You are hoping for bigger changes?
It would make things a bit more exciting again. It was different in 2007 when all those new sites and services became big, like Facebook and Twitter. Now there are still new services, but often they do the same thing as the past ones. I also notice an increasing fragmentation. Everybody is using different services. You could say that social media is going through the same process as traditional media did – one newspaper was replaced by 1000 digital services, now 1000 big digital services are replaced by 10.000 small services. A couple of big things become many small things. The problem with fragmentation is that even the potential audience is fragmented. User driven content relies on people feeling that someone else is listening or reading. If people lack this feeling they stop publishing. Two years ago you had 50 great blogs in Sweden that were updated daily. Now that number has shrunk to 5. That means less linking and less engagement for everyone blogging in Sweden. But lets see how everything will change again with the next radical evolution that is already in sight: mobile.

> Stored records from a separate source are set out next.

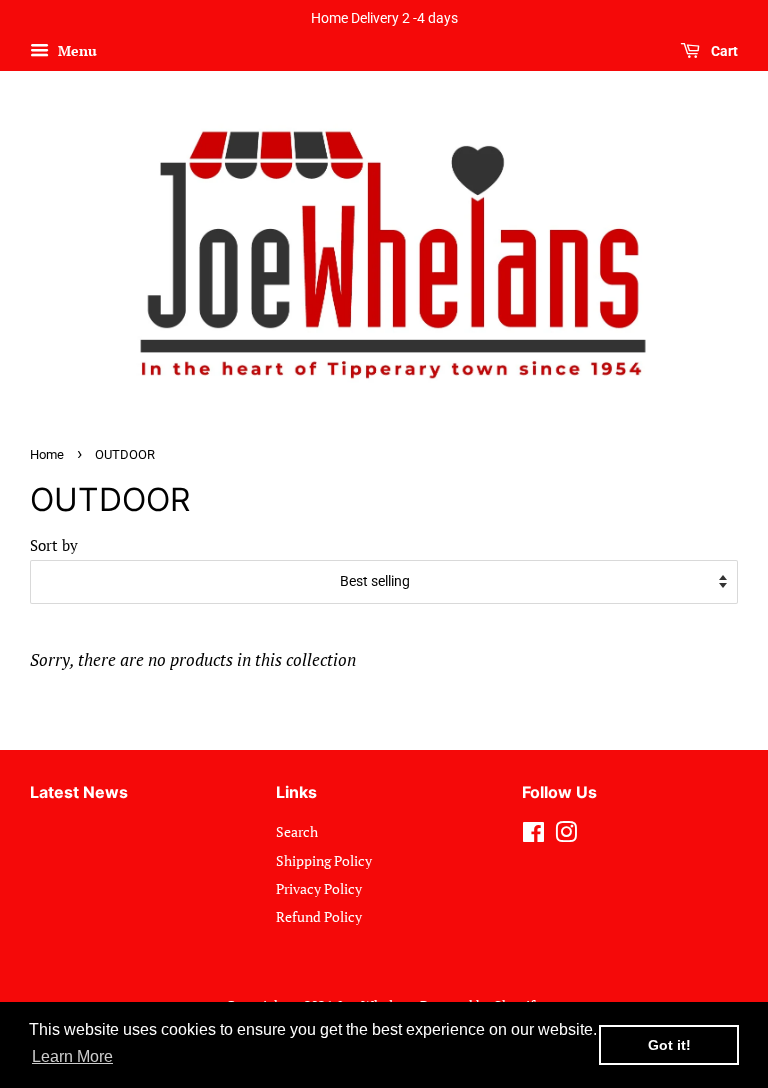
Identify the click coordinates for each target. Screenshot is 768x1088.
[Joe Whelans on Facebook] (533, 835)
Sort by (54, 545)
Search (297, 831)
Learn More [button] (72, 1056)
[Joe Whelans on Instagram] (566, 835)
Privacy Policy (319, 888)
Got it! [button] (669, 1045)
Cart (723, 51)
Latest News (79, 792)
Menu (75, 50)
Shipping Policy (324, 860)
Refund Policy (319, 916)
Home (47, 454)
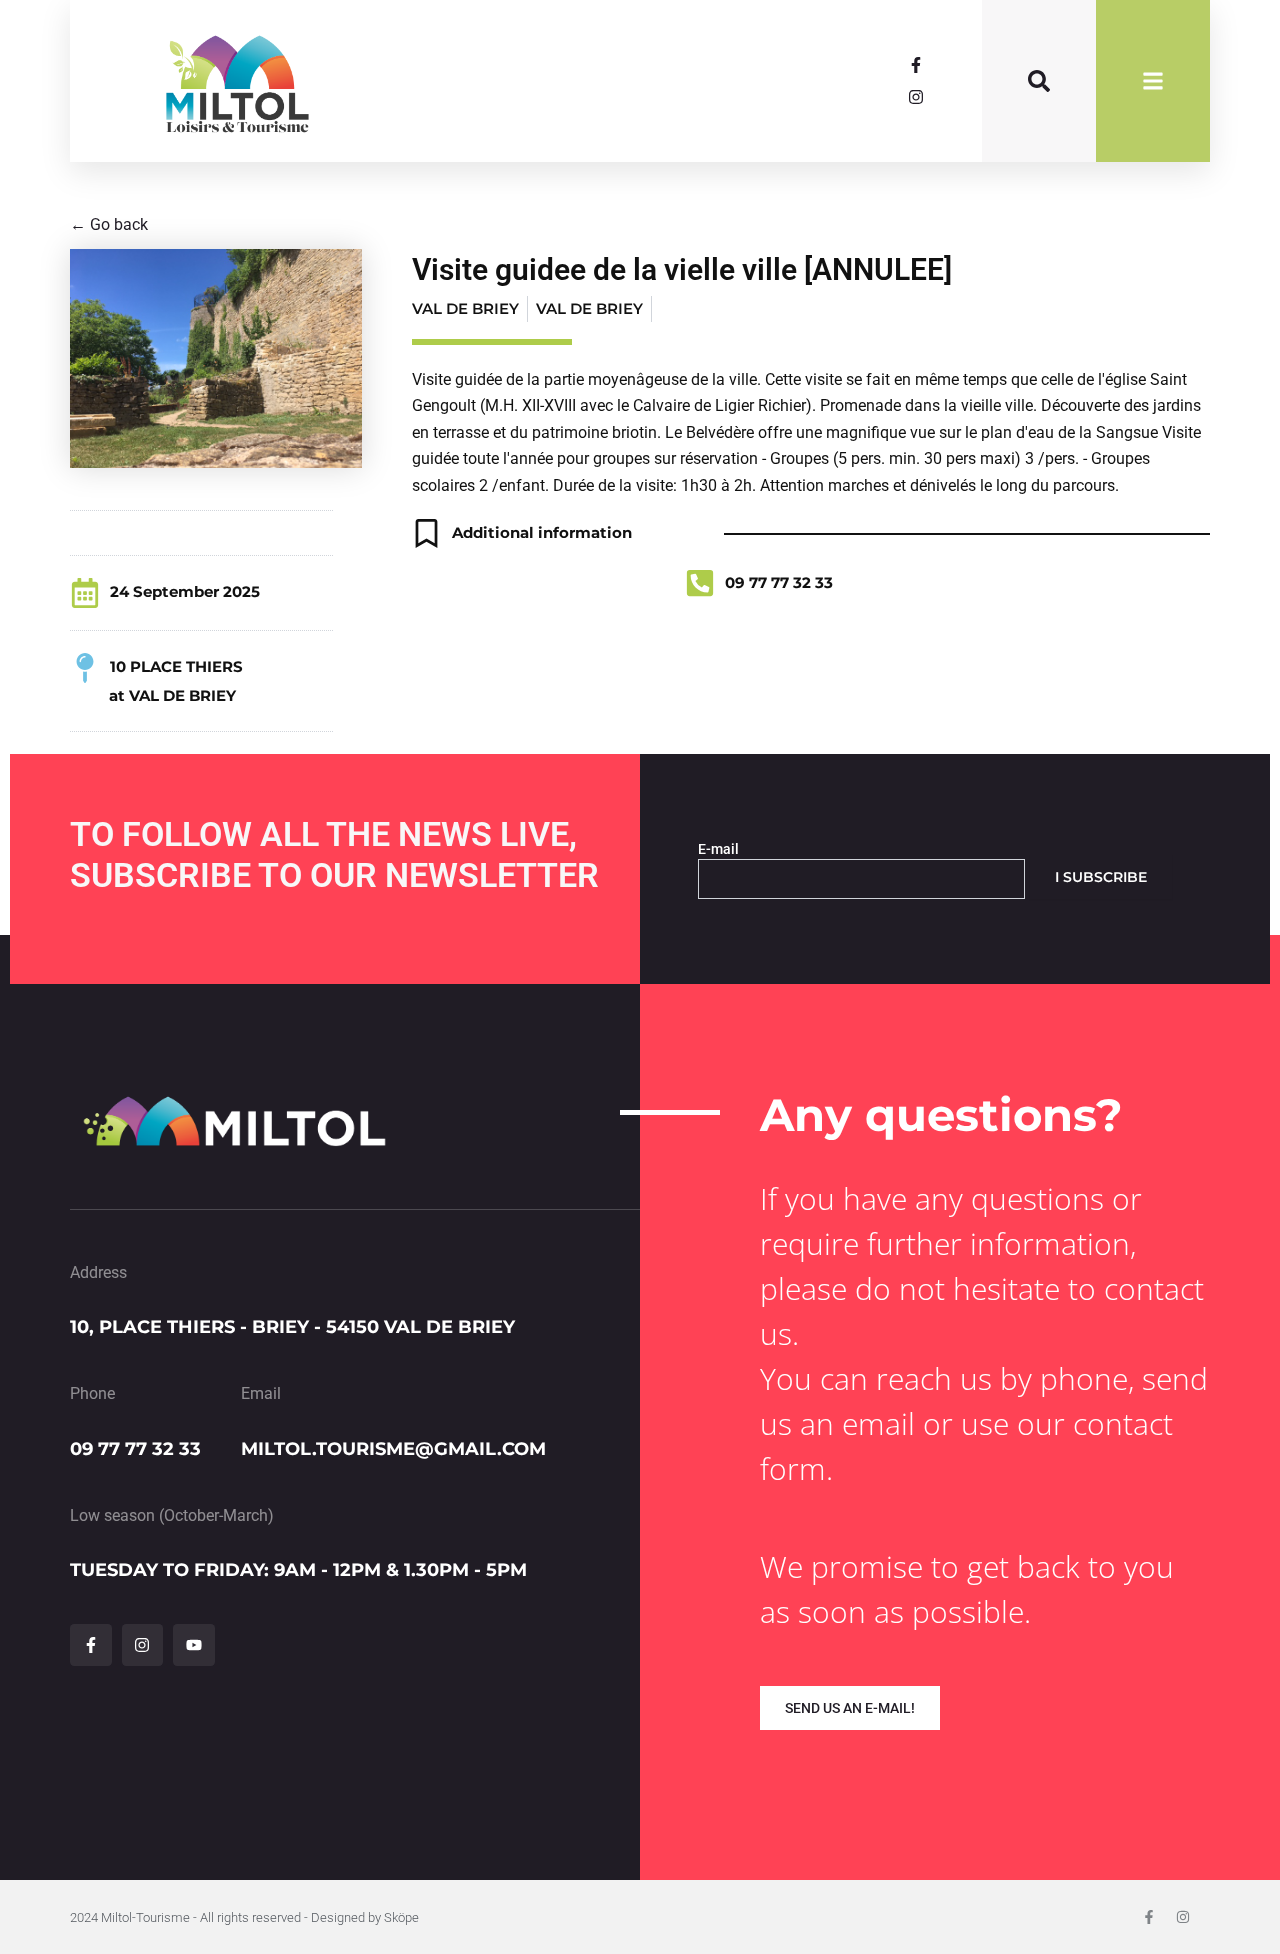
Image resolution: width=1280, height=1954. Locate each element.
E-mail (718, 849)
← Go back (109, 224)
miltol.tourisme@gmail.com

…which is where you are heading with your own startup JAJDO.
Exactly. We are three guys running JAJDO, developing iPad apps for children. My co-founder Andreas and I kickstarted tons of smaller initiatives in the past and one day we decided to dedicate our time to a “real” startup. The big companies had overlooked this part of the gaming market which made it easier to build apps with only a very small team. We called our friend Jonas and went ahead. Today we invest about 3 days a week into JAJDO. It’s one brand and one engine in the background but we want to publish different apps. Of course we made a lot of beginner’s mistakes. One app we are going to launch is delayed 20 weeks. But we are not really under pressure since we are bootstrapping, thanks to our consulting jobs.

What’s your goal with being an entrepreneur?
If you are running a digital company with money from your own pocket, you are free to do what you want. You can go and surf while the company is running without you for a while. My goal in life is to become free (I blogged about that once). Another aspect is that by developing apps for children you can have a good conscious about what you’re doing, even if it would make you rich. We have more than 100.000 app downloads. I know that there are 70.000 or 80.000 children that got happy while playing with JAJDO. That’s a great feeling and something to be proud of. I hope we come to the point that we will be able to live off the app completely.

How much are your own kids involved in testing?
A lot. Often when we get close to launching the app they are already bored by it because they have been using it for such a long time, so I need to find new kids then to test it.